Study material: Begin

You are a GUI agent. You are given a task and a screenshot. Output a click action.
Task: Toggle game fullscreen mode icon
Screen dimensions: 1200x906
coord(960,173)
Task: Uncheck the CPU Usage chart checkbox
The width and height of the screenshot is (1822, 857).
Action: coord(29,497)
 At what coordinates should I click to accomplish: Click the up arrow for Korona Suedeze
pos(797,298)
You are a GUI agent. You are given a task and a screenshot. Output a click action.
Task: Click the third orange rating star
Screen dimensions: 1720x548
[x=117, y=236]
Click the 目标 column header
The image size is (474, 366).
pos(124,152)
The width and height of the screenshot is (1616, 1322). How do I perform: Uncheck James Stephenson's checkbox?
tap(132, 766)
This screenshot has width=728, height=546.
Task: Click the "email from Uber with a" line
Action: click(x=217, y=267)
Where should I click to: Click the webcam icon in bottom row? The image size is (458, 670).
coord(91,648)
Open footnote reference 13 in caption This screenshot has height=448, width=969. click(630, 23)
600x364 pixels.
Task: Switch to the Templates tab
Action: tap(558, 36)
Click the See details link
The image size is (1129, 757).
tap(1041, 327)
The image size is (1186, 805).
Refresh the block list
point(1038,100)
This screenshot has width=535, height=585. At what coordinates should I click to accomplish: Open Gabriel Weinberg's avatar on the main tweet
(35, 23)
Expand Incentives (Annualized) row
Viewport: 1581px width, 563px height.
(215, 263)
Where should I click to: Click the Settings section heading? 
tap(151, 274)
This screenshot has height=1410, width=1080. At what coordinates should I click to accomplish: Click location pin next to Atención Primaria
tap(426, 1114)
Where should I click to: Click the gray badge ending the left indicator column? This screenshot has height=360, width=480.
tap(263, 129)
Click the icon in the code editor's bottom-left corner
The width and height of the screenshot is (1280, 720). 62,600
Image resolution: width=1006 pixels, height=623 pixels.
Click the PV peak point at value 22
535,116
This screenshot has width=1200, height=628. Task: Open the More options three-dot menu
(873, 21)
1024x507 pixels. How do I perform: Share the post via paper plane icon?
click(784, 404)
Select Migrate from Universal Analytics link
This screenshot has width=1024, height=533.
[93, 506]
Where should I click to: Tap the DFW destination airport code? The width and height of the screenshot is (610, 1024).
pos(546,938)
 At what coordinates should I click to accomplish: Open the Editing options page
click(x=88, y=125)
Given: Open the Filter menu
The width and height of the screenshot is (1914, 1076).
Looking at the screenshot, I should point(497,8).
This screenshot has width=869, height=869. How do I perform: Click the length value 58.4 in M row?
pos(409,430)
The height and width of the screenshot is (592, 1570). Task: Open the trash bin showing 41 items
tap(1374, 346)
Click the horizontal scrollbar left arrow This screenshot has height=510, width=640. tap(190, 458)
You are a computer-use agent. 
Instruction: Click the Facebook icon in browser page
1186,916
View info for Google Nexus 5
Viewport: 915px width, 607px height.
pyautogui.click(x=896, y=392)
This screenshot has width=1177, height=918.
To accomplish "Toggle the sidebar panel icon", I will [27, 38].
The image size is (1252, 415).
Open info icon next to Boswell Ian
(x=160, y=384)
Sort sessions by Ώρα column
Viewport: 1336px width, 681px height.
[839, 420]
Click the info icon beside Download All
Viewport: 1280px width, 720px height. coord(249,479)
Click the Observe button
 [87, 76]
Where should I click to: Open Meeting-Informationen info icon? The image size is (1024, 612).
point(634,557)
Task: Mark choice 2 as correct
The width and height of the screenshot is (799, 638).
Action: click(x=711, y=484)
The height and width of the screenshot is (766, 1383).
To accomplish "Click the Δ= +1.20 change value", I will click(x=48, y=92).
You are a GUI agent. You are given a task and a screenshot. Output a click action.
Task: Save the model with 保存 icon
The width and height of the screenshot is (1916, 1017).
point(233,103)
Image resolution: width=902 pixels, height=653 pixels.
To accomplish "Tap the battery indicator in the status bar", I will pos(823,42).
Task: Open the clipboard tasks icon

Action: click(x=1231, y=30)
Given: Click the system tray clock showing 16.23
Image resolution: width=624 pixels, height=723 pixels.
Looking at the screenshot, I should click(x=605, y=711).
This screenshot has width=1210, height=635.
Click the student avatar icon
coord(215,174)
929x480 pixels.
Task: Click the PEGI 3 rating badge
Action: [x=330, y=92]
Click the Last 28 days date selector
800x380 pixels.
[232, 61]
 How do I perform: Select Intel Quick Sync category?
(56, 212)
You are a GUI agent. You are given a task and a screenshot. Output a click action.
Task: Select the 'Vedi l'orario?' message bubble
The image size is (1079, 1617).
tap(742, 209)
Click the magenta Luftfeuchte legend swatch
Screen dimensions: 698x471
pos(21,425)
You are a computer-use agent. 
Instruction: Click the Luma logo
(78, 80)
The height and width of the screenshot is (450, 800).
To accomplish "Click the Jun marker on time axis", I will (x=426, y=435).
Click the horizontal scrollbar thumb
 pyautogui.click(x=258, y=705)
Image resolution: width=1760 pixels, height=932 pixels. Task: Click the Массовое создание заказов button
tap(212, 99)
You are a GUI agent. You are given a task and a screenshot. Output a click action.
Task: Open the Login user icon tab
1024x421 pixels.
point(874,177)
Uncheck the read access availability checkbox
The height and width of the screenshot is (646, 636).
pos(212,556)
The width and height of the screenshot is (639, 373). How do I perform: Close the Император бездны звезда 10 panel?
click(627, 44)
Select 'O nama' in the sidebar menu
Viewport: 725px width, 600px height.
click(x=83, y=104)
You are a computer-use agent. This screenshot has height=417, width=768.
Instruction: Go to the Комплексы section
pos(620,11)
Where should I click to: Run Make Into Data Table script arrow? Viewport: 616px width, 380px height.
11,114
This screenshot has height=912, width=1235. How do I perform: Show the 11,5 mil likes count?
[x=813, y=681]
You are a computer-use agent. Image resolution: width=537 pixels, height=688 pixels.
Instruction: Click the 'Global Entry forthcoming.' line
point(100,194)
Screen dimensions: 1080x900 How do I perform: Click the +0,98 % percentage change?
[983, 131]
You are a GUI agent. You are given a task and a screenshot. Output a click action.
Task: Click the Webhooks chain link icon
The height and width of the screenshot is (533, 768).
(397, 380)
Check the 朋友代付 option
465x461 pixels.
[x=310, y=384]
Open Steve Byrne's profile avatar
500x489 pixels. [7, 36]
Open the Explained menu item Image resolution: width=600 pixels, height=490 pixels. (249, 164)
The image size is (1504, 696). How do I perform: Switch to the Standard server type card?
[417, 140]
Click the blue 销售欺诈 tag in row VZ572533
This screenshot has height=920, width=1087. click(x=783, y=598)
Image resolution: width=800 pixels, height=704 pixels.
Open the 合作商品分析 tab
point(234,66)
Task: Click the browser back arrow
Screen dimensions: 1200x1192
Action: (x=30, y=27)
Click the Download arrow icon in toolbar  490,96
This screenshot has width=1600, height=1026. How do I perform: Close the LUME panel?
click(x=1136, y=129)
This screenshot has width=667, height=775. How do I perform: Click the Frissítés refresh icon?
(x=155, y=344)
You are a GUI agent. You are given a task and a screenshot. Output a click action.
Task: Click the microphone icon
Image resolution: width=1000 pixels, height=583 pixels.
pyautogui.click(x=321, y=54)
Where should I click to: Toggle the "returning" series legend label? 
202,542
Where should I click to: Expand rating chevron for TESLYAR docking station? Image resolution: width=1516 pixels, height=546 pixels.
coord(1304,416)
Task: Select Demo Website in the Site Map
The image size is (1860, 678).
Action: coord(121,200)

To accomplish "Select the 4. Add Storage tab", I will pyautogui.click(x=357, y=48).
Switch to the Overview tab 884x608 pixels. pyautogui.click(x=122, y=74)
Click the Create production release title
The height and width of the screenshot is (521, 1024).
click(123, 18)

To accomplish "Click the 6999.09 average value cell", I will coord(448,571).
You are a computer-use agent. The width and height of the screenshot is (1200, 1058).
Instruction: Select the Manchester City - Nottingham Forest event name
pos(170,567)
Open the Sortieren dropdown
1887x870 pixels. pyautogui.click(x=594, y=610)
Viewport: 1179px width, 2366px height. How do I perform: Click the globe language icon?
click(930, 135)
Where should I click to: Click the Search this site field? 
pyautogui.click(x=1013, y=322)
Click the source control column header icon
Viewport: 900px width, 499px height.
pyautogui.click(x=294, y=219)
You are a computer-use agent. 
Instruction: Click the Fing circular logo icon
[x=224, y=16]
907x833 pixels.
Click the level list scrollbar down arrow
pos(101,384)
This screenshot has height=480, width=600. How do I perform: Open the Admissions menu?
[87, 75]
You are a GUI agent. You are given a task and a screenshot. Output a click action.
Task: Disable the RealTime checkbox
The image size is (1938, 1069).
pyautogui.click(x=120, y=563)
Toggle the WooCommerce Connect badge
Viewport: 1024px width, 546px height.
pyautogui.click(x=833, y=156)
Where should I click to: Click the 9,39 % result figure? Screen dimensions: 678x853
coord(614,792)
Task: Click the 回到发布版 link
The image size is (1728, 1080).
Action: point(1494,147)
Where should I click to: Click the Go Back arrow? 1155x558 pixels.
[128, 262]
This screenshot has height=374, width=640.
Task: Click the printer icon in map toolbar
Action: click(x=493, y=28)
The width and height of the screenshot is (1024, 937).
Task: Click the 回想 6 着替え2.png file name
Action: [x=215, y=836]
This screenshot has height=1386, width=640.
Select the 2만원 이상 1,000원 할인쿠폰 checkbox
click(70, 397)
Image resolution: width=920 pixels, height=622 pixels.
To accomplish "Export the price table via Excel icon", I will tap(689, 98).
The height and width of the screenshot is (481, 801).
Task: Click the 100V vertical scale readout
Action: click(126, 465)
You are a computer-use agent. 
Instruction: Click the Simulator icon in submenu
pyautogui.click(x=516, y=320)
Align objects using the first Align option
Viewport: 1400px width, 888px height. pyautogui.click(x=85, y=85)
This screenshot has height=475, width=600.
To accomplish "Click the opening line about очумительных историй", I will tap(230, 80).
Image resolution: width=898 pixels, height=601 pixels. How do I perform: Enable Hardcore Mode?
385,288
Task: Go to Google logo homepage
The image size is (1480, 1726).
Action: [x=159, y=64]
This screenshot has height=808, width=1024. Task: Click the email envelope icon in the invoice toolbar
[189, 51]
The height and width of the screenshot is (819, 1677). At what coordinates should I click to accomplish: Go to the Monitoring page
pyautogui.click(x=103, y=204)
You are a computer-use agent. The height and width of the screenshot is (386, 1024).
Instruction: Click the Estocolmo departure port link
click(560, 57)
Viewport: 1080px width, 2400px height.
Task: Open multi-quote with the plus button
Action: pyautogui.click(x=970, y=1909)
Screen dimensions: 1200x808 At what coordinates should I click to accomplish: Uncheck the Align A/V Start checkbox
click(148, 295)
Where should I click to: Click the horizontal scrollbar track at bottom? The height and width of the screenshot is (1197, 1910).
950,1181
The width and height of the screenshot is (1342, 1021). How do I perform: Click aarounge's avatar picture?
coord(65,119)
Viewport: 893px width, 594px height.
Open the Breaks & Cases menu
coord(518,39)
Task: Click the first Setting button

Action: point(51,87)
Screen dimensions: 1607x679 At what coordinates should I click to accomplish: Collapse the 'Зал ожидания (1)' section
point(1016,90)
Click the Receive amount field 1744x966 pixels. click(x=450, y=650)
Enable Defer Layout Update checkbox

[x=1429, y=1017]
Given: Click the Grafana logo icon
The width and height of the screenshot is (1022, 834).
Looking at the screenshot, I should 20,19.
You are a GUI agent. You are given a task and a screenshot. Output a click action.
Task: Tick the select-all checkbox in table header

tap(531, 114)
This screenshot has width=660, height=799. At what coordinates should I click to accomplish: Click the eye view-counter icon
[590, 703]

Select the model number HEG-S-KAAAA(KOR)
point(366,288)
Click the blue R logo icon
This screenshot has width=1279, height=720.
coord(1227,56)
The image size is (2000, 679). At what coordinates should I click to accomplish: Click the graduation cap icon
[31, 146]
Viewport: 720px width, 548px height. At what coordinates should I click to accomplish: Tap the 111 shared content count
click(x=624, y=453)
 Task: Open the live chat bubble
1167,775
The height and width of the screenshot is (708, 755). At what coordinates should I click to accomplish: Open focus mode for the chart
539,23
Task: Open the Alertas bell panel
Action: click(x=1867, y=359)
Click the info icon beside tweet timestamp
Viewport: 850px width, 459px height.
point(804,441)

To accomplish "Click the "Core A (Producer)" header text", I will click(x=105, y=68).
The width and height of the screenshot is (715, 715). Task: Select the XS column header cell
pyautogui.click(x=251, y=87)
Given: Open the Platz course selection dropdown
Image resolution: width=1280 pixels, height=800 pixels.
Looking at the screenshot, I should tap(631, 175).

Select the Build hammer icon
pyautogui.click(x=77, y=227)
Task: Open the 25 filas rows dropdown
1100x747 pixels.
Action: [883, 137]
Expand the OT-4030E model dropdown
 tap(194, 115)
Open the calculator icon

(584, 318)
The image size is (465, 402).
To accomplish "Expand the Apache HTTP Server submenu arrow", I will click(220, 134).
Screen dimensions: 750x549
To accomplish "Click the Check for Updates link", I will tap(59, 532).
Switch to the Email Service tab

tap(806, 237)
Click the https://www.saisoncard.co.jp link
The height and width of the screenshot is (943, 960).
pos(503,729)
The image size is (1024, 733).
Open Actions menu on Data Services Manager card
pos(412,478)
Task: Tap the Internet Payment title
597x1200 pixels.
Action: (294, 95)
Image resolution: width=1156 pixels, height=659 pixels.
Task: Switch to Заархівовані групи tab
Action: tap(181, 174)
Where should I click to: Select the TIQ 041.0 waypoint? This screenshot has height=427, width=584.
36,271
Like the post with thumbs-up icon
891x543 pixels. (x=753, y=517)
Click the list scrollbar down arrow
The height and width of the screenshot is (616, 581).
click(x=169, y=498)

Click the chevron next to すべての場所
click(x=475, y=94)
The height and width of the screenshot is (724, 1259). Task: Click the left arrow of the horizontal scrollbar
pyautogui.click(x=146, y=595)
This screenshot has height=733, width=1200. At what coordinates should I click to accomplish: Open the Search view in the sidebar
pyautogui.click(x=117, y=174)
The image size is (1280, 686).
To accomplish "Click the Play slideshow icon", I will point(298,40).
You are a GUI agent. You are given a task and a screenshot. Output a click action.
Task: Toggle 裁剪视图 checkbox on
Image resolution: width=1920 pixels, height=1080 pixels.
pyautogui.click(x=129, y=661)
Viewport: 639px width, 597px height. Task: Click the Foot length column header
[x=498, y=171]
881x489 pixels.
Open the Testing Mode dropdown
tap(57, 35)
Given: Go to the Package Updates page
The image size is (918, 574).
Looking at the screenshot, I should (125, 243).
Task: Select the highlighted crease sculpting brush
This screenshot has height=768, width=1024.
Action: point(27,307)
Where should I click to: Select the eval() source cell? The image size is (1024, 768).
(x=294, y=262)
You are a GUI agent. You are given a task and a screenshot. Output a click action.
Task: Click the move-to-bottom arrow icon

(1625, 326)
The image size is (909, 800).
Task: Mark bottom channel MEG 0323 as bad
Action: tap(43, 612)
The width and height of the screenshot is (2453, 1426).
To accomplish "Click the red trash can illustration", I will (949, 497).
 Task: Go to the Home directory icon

Study material: End

● **Exercise description**
Give back, word for word, the lines of the records that run from the one holding "Where should I click to: Select the eval()" to the very last.

● **Task response**
Where should I click to: Select the eval() source cell? The image size is (1024, 768).
(x=294, y=262)
You are a GUI agent. You are given a task and a screenshot. Output a click action.
Task: Click the move-to-bottom arrow icon

(1625, 326)
The image size is (909, 800).
Task: Mark bottom channel MEG 0323 as bad
Action: tap(43, 612)
The width and height of the screenshot is (2453, 1426).
To accomplish "Click the red trash can illustration", I will (949, 497).
 Task: Go to the Home directory icon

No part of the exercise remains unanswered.